TEXTE DE LECTURE:

Au mois d’août dernier, lors d’une cérémonie marquant la fin de la période de réserve de Gal Hirsch, le chef d’état-major Gadi Eisenkot lui a rendu un bel hommage en forme de justice : « Vous pouvez être fier de ce qu’a accompli la 91e division sous votre commandement durant la seconde guerre du Liban. Le nord du pays vous doit pour beaucoup le calme dont il jouit depuis neuf ans. » Si ces mots arrivaient un peu tard, Hirsch a néanmoins compris que le temps de sa rédemption avait bel et bien sonné.

JEU DE DONNÉES:
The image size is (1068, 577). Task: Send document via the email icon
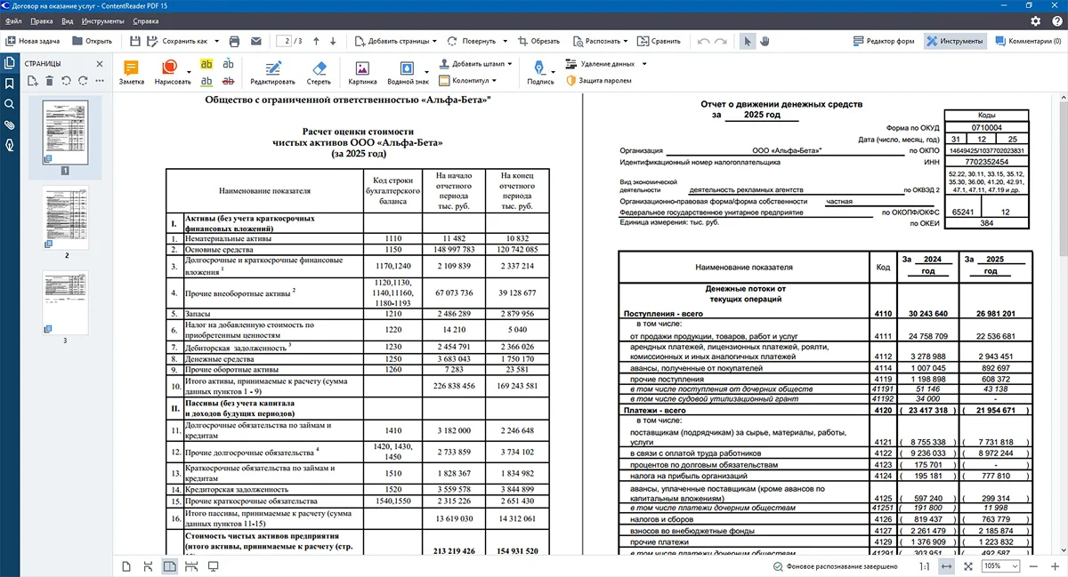[x=255, y=41]
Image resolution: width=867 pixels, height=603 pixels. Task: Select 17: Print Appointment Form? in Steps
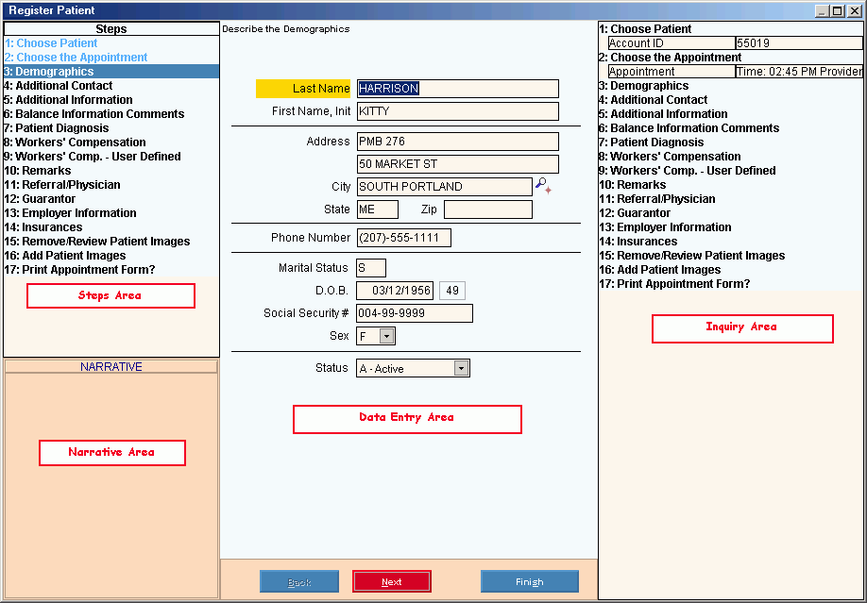(x=79, y=270)
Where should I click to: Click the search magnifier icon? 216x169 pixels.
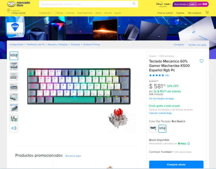point(134,4)
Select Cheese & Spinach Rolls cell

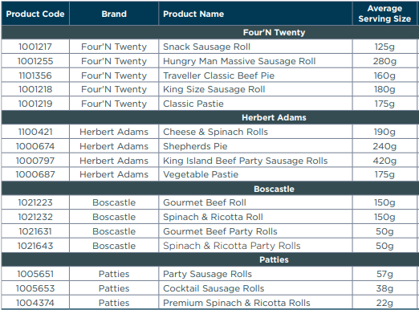point(255,132)
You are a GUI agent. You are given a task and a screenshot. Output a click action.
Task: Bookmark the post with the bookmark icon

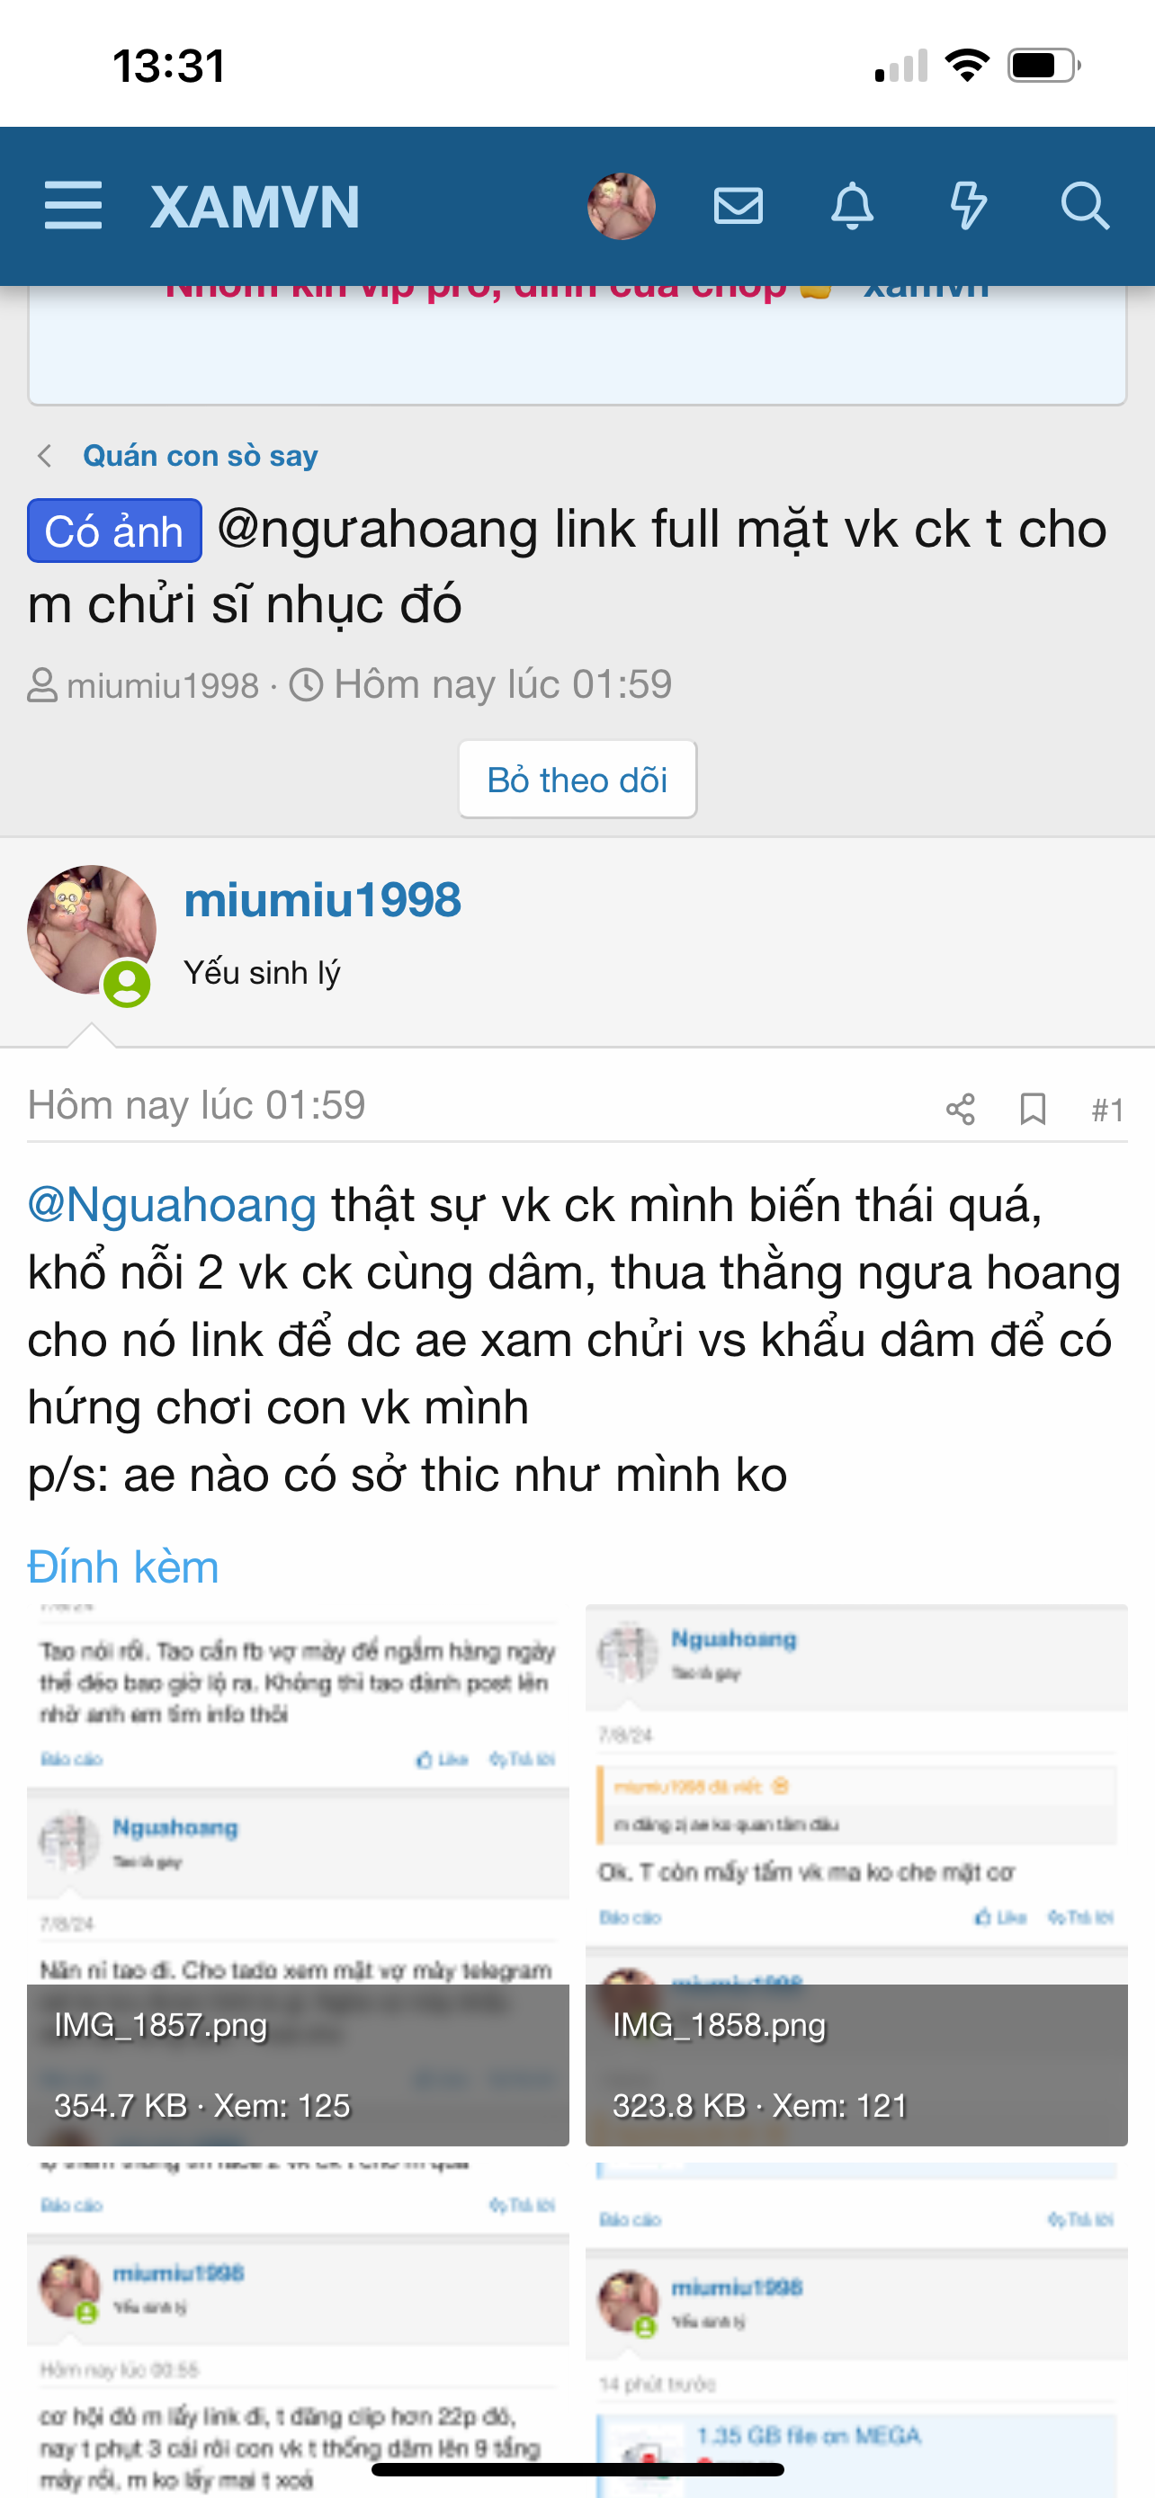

CONSIGNE 1:
D'après le texte sur Gal Hirsch, pourquoi Gadi Eisenkot déclare-t-il que Hirsch peut être fier ? Répondez en une à trois phrases.
CONSIGNE 2:
Selon le texte sur Gal Hirsch, à quelle occasion Gadi Eisenkot lui a-t-il rendu hommage ?
Les lignes ne sont pas nécessaires pour ce travail.

CORRIGÉ 1:
Hirsch peut être fier de ce qu'a accompli la 91e division sous son commandement durant la seconde guerre du Liban. Selon Eisenkot, le nord du pays lui doit pour beaucoup le calme dont il jouit depuis neuf ans.

CORRIGÉ 2:
Lors d'une cérémonie marquant la fin de la période de réserve de Gal Hirsch, au mois d'août dernier.